April 2009 Edition
CITIES are meant to be levellers and drivers of opportunities and growth. But our cities are mainly known for their inequalities and inefficiencies. While a few Indians enjoy urban facilities, in some cases equal to the best in the world, tens of millions of others continue to live in appalling conditions. Such disparity makes it necessary to raise questions about our democracy and the real depth of our economy. If so many people do not have access to basic amenities, what good is the progress that we claim?
The Jawaharlal Nehru National Urban Renewal Mission (JNNURM), launched about four years ago, was meant to deal with the backlog in our cities by providing funds and vision and establishing public-private partnerships. But if the Hazards Centre, a feisty little outfit located in Delhi, is to be believed, not all is well with the JNNURM.
You can read about the Hazards Centre’s findings in this issue, and there will be replies from the government for sure, but the question before us is whether we can afford to continue to merely tinker with the problems of our cities.

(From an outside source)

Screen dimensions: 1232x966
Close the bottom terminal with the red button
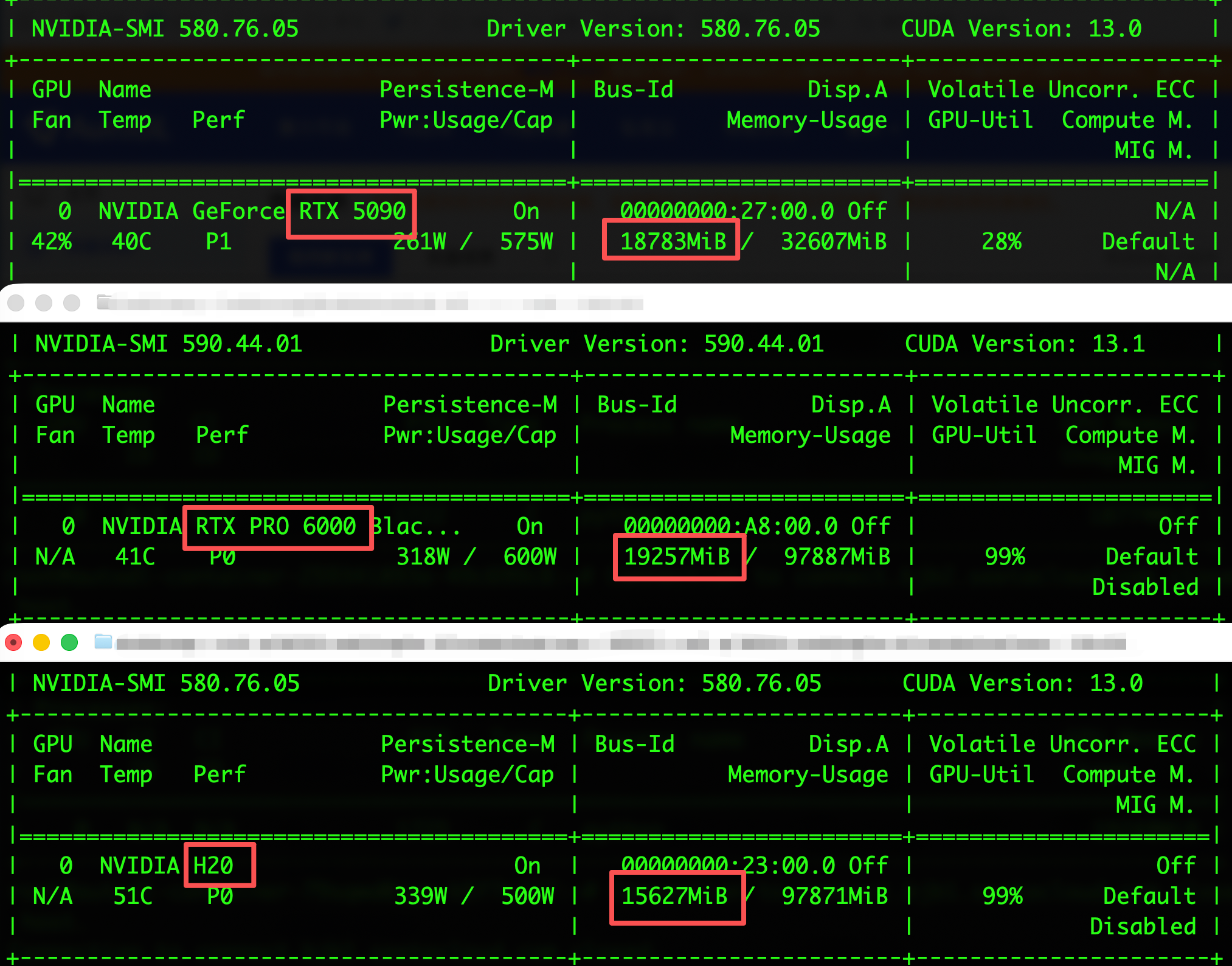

Real solutions are required. And they are available For instance the task force on affordable housing for all headed by Deepak Parekh of HDFC has made several suggestions with regard to increasing the urban land stock and directly addressing the issue of housing and civic amenities for the poor.
The task force has emphasised the need to regard affordable housing as a core economic activity and place it at the centre of public policy because housing, housing quality and economic development are inextricably linked.
It is necessary to win the confidence of the urban poor so that they become participants and beneficiaries and not mere targets. With that focus, it is even possible to enter the tricky terrain of land acquisitions by making affordable housing one of the declared social objectives and structuring compensation as sustained long-term benefits.
The housing sector as a whole is a major contributor to employment and growth. It will therefore not do to allow it to go into a slump. But the housing sector needs to be more broad-based and inclusive. Both in its own interests and for the larger national good it can’t restrict itself to the wealthy.
The task force has suggested that governments give the urban poor security of tenure because only then will they participate without fear in a process of renewal. Slum redevelopment, for instance, is a better and cheaper option than relocation, but it needs to be achieved through a community effort.
Similarly, finance has to reach the poor and for that they have to be brought within the banking system. Micro-finance institutions (MFIs) have a role to play here. Once again flexibility is called for so that MFIs can take deposits.